Annegret Kramp-Karrenbauer, leader of the Christian Democrat Union (CDU), pauses during a news conference following the Saxony and Brandenburg state elections, at the CDU headquarters in Berlin, Germany, on Monday, Sept 2, 2019. Angela Merkel’s ruling coalition caught a breather on Sunday as its main parties stemmed a surge by Germany’s far-right populists in two elections in the former communist east. Photographer: Krisztian Bocsi/Bloomber - Credit: Krisztian Bocsi/Bloomberg
Annegret Kramp-Karrenbauer, the leader of Angela Merkel's Christian Democrat party (CDU), ruled out any cooperation with the AfD Credit: Krisztian Bocsi/Bloomberg

Markus Söder, the leader of Mrs Merkel’s Bavarian sister party the Christian Social Union (CSU), invoked his party’s most famous former leader as he rejected any alliance with the AfD.

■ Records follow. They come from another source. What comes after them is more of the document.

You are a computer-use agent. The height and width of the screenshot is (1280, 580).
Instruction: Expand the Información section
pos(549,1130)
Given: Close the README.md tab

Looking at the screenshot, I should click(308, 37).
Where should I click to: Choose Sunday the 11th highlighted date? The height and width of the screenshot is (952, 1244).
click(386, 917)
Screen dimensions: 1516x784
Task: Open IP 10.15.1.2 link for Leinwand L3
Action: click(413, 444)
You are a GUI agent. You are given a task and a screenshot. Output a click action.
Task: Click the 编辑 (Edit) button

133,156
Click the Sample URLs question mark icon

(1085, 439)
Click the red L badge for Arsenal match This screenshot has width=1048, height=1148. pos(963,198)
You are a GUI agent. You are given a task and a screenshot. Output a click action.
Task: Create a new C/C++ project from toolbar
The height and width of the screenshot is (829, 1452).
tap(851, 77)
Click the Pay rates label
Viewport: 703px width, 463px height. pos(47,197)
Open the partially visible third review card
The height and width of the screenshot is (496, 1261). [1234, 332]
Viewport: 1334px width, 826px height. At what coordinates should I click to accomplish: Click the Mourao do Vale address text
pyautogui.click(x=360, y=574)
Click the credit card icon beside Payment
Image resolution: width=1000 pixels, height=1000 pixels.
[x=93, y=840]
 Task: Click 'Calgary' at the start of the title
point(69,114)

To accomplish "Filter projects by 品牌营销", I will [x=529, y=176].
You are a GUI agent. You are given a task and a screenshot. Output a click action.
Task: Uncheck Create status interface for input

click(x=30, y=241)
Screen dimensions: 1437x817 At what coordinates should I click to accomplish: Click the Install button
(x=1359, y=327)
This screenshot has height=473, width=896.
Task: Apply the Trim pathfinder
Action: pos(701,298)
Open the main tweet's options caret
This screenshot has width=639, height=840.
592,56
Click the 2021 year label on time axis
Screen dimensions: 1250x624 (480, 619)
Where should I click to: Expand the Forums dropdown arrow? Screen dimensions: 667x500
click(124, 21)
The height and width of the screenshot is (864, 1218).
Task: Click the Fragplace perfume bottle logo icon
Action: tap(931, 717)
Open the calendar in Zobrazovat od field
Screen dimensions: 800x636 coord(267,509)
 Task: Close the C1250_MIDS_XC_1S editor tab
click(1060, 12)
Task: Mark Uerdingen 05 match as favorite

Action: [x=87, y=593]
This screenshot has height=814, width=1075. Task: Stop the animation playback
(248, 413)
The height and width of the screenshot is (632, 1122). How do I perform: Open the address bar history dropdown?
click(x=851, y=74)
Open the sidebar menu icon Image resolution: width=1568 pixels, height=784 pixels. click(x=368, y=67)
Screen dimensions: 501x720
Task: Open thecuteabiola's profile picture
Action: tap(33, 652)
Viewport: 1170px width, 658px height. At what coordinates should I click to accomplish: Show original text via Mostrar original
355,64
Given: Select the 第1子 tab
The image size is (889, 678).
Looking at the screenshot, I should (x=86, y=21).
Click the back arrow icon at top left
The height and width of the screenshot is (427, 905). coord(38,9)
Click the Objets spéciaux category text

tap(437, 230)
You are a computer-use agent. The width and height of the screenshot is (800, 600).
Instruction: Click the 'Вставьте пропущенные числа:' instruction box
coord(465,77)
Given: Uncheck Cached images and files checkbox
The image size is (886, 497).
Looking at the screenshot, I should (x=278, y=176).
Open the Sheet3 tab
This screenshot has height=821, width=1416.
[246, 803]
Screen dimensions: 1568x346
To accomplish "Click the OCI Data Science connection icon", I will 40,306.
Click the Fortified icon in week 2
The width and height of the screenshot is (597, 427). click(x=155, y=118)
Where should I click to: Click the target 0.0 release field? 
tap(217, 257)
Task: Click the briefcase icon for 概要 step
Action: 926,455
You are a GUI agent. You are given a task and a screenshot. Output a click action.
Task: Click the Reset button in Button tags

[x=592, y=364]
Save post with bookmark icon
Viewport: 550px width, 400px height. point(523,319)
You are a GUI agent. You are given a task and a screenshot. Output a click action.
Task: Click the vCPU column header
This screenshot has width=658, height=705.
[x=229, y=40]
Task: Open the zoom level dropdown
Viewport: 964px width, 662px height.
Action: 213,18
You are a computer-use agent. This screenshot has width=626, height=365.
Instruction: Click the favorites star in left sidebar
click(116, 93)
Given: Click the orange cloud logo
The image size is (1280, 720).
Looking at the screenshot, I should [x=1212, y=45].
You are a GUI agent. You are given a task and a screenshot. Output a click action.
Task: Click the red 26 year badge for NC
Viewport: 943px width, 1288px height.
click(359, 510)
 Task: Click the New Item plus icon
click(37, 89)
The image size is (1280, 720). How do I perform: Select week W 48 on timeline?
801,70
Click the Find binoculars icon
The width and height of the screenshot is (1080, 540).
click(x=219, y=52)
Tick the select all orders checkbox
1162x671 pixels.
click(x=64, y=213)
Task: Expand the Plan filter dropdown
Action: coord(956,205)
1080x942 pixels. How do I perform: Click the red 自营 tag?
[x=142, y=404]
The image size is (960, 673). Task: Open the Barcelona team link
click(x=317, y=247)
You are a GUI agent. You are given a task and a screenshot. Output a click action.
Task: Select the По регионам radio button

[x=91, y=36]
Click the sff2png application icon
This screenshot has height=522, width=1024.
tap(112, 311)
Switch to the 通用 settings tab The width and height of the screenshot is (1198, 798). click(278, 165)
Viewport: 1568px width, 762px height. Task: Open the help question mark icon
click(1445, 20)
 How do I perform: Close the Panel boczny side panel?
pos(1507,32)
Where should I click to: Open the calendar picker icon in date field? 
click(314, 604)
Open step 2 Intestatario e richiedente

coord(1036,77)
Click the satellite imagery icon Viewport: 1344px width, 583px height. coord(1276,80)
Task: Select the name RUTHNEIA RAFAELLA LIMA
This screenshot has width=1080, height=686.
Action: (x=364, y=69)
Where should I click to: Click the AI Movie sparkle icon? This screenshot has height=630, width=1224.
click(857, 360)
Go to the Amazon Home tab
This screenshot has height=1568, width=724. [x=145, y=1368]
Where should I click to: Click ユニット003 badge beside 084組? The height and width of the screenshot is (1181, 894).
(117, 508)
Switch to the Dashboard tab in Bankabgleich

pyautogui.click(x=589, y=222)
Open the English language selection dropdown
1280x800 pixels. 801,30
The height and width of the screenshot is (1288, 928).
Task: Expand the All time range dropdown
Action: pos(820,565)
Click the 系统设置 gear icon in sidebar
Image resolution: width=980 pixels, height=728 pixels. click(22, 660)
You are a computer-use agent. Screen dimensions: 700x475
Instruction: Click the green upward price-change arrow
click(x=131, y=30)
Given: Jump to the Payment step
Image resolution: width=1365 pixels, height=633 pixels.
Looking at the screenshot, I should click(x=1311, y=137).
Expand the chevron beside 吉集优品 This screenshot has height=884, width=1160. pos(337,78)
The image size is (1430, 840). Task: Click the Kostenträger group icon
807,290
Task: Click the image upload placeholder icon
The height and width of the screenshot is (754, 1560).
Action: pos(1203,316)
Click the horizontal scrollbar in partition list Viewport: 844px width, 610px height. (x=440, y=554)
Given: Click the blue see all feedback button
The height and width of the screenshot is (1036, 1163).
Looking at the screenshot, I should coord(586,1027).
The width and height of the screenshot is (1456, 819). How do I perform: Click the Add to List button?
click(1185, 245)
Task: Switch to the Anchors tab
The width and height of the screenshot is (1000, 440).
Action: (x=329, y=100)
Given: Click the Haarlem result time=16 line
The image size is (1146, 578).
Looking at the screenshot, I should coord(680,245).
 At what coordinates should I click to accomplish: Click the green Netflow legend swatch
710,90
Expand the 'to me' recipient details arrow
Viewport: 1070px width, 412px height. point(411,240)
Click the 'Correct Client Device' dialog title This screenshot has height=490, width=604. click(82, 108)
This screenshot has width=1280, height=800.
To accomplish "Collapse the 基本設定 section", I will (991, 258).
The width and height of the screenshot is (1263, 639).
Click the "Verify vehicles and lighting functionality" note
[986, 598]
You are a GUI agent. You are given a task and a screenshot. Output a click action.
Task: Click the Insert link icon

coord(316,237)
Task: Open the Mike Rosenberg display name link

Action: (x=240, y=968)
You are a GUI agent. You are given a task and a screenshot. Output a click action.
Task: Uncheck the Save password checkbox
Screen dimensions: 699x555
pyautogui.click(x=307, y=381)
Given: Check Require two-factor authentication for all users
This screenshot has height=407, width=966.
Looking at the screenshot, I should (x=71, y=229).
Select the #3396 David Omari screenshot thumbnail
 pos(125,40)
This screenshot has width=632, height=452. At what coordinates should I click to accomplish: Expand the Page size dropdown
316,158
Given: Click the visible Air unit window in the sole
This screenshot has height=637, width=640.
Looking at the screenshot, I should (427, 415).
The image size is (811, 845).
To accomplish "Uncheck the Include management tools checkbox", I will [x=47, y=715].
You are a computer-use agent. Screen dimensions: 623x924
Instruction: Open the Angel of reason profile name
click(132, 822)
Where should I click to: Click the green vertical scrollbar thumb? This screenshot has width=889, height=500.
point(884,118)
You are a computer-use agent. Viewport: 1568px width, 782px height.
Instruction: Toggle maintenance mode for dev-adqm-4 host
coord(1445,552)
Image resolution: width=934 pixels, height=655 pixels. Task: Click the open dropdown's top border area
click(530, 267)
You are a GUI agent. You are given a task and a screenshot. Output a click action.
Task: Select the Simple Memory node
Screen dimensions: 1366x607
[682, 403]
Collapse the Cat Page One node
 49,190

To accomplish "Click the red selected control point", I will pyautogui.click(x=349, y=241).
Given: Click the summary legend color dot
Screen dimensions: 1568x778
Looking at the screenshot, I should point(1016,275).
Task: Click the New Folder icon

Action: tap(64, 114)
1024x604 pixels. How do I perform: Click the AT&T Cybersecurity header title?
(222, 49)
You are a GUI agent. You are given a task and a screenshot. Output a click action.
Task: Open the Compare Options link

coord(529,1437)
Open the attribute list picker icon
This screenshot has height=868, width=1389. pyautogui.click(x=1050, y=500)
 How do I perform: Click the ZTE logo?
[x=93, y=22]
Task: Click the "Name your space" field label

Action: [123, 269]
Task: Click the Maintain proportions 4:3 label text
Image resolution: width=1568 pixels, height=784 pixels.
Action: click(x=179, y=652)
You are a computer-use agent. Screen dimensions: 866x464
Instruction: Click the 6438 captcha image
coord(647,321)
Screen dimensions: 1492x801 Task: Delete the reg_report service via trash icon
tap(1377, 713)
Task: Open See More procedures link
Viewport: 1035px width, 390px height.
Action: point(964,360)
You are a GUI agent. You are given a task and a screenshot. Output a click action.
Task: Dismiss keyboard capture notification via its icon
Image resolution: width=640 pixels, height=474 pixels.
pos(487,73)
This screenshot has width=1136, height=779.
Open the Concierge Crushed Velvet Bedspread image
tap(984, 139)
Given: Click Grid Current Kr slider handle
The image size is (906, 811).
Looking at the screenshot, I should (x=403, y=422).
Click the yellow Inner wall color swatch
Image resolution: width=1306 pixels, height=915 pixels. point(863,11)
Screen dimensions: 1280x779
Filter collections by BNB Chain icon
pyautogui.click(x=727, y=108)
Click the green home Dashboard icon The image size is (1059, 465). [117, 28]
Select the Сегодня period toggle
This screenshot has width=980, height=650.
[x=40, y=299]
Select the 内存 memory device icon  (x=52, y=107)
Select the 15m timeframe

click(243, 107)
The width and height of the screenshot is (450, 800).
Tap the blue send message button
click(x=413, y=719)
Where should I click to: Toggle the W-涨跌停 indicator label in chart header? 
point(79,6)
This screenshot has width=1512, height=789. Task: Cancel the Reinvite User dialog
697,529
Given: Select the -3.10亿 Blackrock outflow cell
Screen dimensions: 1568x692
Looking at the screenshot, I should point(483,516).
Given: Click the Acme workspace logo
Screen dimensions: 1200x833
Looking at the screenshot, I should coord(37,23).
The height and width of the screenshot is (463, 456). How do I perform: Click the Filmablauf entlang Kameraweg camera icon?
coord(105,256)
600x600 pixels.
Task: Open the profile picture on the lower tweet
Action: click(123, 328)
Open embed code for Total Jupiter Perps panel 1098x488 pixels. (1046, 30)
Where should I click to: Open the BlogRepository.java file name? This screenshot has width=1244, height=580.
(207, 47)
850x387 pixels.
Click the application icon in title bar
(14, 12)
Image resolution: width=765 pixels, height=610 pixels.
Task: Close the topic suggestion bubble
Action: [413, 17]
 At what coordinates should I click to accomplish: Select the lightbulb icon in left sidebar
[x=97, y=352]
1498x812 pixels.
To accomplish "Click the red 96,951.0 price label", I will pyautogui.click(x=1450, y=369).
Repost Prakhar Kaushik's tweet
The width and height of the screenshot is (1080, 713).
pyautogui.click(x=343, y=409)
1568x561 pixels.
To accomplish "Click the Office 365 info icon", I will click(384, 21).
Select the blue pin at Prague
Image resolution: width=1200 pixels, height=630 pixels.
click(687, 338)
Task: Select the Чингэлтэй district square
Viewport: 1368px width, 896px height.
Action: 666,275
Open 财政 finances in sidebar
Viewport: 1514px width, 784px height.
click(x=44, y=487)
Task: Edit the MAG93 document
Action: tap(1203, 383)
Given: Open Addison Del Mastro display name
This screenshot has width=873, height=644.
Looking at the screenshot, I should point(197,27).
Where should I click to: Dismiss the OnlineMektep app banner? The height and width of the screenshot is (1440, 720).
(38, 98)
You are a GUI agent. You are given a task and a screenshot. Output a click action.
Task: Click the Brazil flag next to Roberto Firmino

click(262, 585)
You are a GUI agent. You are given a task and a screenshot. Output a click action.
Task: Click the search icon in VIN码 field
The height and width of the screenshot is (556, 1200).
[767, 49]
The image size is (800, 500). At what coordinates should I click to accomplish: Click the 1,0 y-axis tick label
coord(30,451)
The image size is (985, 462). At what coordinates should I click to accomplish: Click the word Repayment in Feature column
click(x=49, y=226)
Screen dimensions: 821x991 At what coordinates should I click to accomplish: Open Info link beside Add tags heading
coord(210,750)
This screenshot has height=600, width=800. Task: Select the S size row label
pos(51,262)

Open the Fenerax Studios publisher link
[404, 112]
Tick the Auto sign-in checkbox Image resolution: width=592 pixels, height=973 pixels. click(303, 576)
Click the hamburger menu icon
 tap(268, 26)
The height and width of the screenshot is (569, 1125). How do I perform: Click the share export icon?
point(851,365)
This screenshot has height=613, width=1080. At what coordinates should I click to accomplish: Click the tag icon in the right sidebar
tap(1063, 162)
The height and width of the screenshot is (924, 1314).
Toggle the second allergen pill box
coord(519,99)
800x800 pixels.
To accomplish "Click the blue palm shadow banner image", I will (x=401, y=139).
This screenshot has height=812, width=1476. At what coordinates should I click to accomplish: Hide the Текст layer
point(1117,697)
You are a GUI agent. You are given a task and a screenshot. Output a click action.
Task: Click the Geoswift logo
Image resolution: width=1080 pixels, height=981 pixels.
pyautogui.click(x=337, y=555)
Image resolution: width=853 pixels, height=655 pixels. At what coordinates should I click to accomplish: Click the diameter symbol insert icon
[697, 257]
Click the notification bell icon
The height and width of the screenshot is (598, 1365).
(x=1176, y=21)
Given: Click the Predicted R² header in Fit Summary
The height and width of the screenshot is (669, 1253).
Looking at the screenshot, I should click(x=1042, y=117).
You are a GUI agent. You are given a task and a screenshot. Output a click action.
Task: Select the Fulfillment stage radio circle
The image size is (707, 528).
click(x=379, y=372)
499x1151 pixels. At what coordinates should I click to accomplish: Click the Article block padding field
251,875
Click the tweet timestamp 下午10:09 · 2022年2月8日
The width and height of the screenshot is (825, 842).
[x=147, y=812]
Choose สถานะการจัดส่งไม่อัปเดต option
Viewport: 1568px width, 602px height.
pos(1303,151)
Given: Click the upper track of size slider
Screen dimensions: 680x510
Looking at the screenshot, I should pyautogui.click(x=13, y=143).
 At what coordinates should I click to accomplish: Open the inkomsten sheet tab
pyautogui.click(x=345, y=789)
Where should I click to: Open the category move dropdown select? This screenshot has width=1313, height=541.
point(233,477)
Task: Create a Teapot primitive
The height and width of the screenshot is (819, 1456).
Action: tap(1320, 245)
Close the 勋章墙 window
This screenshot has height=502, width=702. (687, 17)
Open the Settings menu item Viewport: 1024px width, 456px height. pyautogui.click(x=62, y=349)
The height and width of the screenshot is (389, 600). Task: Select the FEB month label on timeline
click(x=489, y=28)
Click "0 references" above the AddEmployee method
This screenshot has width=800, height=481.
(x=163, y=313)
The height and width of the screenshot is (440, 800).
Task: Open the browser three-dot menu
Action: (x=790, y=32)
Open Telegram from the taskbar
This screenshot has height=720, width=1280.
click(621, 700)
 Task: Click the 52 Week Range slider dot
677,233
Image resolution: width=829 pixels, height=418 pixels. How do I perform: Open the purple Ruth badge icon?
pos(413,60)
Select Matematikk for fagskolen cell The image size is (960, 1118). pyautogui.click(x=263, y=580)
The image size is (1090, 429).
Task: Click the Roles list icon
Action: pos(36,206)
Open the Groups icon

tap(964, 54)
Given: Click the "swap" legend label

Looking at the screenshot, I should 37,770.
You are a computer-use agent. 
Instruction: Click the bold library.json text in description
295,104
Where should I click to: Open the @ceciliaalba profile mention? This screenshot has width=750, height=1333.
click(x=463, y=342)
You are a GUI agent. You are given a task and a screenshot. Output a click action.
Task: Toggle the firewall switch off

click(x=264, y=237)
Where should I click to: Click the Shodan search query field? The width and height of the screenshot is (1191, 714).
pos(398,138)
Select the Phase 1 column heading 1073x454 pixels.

“Franz Josef Strauss would have fought the AfD to the death, and that is what we will do," he said.

The AfD made significant gains in Sunday’s elections but its claim to a place at coalition talks was undermined after it failed to come first in either state.

In Saxony its challenge was held off by the CDU while the SPD made a last-minute comeback to hold first place in Brandenburg.

The Central Council of Jews in Germany, which accused the AfD of stirring up hatred against minorities in the run-up to the elections, on Monday warned against complacency over the result.

“It would be disastrous to sit back and go on as before just because the AfD didn’t come first,” Josef Schuster, the council’s president said.

The mainstream parties now face complicated talks to build coalitions in the states’ fragmented regional parliaments.

In Brandenburg the SPD is expected to pursue a three-way coalition with the Greens and the Left Party, while in Saxony the CDU is believed to be considering a coalition with the SPD and the Greens.